Ha 57 dias sem receberem salários, os garis de Petrolina decidiram continuar de braços cruzados nesta segunda-feira (27). O impasse entre o sindicato da categoria e a administração municipal tem gerado grande polêmica na região, inclusive com relação a contratação de presidiários para ocuparem os espaços dos grevistas, e ainda, a coação para que os trabalhadores em greve não saiam às ruas para protestarem.
“Se essa moda pega, vai terminar outras categoria sendo atingidas. Isso é um absurdo, nem na época da Ditadura Militar se viu coisa igual. Agora queremos saber onde está a justiça que não toma providências. Isso significa demissão coletiva anunciada.

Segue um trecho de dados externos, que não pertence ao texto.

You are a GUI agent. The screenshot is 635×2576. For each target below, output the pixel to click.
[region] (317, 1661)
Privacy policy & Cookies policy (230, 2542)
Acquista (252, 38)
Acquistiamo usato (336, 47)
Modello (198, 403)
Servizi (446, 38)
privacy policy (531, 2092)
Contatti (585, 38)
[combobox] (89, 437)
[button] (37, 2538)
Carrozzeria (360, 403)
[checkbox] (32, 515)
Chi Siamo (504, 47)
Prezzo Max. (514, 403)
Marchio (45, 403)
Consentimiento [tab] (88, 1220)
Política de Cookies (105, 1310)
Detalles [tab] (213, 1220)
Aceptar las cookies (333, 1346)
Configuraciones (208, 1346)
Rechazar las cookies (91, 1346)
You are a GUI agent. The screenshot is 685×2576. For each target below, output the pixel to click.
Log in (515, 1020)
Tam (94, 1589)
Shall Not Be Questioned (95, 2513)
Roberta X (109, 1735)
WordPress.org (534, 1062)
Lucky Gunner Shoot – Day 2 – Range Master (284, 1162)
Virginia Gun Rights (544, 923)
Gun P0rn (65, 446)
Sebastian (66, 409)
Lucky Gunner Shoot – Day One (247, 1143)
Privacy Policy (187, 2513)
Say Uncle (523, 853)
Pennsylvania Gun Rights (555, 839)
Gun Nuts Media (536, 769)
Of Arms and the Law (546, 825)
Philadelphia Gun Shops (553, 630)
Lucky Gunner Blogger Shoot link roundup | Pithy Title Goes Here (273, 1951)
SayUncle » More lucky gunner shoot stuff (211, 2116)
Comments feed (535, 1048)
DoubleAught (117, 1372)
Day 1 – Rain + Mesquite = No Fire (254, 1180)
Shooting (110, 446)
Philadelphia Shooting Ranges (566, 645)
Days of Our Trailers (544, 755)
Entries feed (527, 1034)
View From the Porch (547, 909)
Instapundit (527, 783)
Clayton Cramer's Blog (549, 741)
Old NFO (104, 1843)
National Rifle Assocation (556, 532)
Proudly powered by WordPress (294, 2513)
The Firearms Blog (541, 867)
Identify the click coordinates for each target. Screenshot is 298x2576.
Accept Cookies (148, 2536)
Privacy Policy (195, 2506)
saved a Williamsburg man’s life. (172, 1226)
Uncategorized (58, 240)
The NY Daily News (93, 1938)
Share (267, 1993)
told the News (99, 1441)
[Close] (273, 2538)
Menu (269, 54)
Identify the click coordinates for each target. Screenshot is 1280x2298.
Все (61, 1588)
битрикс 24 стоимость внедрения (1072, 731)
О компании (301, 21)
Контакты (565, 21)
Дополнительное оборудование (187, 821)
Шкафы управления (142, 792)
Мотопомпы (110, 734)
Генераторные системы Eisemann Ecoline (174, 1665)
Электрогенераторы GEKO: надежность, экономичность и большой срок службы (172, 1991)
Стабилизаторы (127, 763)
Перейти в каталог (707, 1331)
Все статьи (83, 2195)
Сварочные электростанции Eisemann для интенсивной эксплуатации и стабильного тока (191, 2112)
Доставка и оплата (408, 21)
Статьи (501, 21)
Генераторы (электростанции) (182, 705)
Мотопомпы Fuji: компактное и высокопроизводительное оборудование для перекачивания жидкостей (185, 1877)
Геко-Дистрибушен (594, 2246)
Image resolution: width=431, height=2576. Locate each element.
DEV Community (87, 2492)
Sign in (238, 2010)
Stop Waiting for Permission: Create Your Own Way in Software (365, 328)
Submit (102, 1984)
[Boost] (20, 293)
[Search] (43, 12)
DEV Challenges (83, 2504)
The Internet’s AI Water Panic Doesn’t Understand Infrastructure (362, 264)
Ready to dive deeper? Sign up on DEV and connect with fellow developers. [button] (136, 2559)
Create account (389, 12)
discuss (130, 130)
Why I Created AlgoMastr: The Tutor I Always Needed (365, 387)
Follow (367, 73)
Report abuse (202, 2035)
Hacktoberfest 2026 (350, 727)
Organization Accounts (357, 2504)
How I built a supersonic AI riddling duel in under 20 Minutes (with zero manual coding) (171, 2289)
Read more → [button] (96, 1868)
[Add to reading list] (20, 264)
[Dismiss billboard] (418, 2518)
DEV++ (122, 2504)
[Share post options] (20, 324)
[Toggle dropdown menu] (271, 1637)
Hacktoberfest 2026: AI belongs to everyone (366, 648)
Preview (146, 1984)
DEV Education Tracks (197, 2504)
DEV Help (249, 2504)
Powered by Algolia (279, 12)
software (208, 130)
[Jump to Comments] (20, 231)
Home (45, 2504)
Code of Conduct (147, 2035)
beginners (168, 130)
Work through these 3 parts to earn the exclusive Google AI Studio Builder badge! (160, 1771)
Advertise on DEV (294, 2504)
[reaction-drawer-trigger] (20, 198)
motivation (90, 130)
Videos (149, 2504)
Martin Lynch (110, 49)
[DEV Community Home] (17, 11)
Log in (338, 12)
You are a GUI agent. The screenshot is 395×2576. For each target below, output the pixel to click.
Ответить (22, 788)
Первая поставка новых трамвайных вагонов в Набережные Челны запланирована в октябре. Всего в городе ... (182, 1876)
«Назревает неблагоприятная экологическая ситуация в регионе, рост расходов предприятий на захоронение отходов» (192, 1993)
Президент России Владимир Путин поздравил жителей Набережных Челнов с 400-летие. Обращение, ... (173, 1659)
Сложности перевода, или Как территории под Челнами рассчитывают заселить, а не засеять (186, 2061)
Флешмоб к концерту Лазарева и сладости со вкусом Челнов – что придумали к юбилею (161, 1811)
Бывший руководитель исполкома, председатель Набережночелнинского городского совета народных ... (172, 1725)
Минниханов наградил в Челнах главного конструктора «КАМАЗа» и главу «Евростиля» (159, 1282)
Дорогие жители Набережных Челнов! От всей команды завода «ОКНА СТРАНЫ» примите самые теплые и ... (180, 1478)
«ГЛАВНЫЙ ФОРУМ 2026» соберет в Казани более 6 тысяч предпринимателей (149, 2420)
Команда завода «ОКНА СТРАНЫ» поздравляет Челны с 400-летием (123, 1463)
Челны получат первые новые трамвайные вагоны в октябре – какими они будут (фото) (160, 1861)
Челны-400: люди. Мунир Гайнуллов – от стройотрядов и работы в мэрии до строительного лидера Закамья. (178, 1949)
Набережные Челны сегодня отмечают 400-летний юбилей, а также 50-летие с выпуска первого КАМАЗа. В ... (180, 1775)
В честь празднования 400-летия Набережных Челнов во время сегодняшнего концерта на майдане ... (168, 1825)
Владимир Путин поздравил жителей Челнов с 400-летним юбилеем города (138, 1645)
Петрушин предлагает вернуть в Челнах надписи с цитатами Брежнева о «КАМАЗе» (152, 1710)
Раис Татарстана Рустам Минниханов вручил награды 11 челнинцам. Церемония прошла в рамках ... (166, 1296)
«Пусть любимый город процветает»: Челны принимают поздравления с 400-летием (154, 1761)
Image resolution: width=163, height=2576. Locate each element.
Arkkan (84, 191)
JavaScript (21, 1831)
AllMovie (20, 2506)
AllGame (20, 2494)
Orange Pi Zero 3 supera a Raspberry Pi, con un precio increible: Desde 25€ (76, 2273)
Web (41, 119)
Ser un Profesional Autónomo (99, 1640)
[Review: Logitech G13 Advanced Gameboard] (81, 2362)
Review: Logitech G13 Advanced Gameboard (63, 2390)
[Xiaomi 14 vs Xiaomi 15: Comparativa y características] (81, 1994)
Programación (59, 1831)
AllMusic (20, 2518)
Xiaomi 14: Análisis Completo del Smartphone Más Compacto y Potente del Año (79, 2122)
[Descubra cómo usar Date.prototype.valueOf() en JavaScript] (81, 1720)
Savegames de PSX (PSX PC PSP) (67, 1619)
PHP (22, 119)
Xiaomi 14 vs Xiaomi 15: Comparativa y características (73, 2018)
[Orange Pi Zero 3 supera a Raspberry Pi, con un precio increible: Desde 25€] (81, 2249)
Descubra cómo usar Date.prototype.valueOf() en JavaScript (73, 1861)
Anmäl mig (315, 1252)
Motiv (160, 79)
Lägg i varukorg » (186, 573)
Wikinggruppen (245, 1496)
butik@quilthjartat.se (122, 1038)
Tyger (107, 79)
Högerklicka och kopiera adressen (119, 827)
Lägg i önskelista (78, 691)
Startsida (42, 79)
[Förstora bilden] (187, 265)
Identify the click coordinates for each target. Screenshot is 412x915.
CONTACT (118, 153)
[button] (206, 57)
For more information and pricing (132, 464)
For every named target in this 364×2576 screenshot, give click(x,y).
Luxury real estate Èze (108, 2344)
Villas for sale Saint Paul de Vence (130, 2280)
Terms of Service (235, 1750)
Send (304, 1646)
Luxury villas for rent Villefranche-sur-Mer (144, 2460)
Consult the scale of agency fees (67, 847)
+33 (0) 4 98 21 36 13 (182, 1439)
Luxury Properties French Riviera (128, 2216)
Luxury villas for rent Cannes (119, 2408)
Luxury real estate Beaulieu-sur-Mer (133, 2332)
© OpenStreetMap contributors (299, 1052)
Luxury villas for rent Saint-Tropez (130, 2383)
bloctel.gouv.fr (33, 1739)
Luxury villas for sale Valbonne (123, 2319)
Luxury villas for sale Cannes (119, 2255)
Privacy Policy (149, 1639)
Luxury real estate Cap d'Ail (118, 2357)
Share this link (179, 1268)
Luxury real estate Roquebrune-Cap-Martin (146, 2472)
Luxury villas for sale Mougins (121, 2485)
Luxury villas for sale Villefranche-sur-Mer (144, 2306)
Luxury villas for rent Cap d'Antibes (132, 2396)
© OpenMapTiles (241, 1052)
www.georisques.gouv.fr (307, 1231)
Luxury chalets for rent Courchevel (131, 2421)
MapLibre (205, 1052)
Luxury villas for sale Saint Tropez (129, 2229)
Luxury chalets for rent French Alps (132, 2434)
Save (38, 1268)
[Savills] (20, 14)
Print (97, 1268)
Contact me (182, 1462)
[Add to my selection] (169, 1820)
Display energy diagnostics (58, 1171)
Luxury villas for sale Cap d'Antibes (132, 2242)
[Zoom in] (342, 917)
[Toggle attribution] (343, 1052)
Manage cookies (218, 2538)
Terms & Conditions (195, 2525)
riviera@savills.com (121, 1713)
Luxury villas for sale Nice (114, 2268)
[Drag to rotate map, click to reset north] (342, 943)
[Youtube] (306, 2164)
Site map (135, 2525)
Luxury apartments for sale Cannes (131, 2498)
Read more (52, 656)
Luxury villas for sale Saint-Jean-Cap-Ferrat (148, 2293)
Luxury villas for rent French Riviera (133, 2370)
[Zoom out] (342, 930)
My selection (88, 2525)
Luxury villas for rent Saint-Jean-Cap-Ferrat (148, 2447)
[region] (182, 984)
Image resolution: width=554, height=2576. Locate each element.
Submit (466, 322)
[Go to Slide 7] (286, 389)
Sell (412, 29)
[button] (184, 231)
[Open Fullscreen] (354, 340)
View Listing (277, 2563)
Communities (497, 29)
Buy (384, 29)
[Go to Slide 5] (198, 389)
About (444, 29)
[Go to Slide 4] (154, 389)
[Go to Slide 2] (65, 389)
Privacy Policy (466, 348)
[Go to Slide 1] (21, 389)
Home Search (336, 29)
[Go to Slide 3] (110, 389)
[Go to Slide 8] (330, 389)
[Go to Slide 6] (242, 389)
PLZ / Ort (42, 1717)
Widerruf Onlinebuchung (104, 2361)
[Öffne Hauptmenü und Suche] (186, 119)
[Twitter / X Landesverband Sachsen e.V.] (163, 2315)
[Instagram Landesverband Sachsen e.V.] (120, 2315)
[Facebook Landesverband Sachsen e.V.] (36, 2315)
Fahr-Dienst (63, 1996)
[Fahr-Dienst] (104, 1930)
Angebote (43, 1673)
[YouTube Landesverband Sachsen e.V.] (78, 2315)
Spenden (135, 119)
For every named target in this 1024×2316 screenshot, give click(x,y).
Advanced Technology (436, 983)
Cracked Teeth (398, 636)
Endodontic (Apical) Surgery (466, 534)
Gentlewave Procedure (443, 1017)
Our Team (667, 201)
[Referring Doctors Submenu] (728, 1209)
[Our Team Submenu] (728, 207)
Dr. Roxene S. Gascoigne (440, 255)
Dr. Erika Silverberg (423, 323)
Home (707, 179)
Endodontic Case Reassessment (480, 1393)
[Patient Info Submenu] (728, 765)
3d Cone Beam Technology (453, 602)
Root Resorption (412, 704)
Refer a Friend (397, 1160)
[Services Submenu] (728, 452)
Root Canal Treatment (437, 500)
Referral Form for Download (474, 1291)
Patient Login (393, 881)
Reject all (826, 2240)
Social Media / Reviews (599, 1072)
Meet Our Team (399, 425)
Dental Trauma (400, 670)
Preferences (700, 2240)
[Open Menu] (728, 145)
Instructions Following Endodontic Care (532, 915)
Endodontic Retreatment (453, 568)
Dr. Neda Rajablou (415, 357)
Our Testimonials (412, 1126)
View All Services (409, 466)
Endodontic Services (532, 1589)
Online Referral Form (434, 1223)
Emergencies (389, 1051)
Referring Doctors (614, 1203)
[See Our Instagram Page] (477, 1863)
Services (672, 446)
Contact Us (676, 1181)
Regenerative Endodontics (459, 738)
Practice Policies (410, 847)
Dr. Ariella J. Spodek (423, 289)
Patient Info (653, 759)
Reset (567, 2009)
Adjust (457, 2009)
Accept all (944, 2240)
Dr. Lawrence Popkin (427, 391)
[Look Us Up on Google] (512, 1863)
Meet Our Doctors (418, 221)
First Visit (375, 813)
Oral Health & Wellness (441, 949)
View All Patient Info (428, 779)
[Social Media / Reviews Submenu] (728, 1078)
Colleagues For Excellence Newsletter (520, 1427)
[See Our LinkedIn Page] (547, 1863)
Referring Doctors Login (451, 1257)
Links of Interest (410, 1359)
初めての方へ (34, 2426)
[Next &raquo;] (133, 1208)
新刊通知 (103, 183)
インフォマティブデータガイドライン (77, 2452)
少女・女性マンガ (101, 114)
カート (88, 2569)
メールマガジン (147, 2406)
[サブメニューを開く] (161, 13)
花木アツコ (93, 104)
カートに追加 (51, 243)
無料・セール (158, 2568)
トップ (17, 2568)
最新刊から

Agora quero saber aonde andam os vereadores e os deputados de nossa cidade que não se manifestam”, alerta o comunitário Josemar Martins.
“A categoria continua de braços cruzados porque continua sem receber o salário. Até o momento não apareceu ninguém da Prefeitura e da Empresa para dar explicações”, informa o presidente do sindicato da categoria João Soares. Diante da situação, Ele afirma que até uma negociação que foi feita na Delegacia do Trabalho na última quarta-feira (22) não foi cumprida. “Infelizmente a Prefeitura não cumpriu”, lamentou.
Com relação ao uso de presidiários para trabalharem no lugar dos grevistas, Senhor João Soares afirmou que pretende levar o caso para a justiça. “Eles não tem experiência; não são profissionais do ramo. Vamos procurar a Justiça do Trabalho”. Sobre a uma possível coação para que os trabalhadores não fossem para as ruas protestar, Ele afirmou que a greve é pacifica e a categoria tem se reunido na praça. “A empresa comunicou aos trabalhadores para que não fossem para as ruas fazer tumulto, mas também não disse se iria pagar. Agora não entendemos o do porque a empresa está permitindo a saída dos veículos para que essas pessoas possam trabalhar”, concluiu João Soares.
A reportagem do Ação Popular tentou contato com a administração municipal e não conseguiu.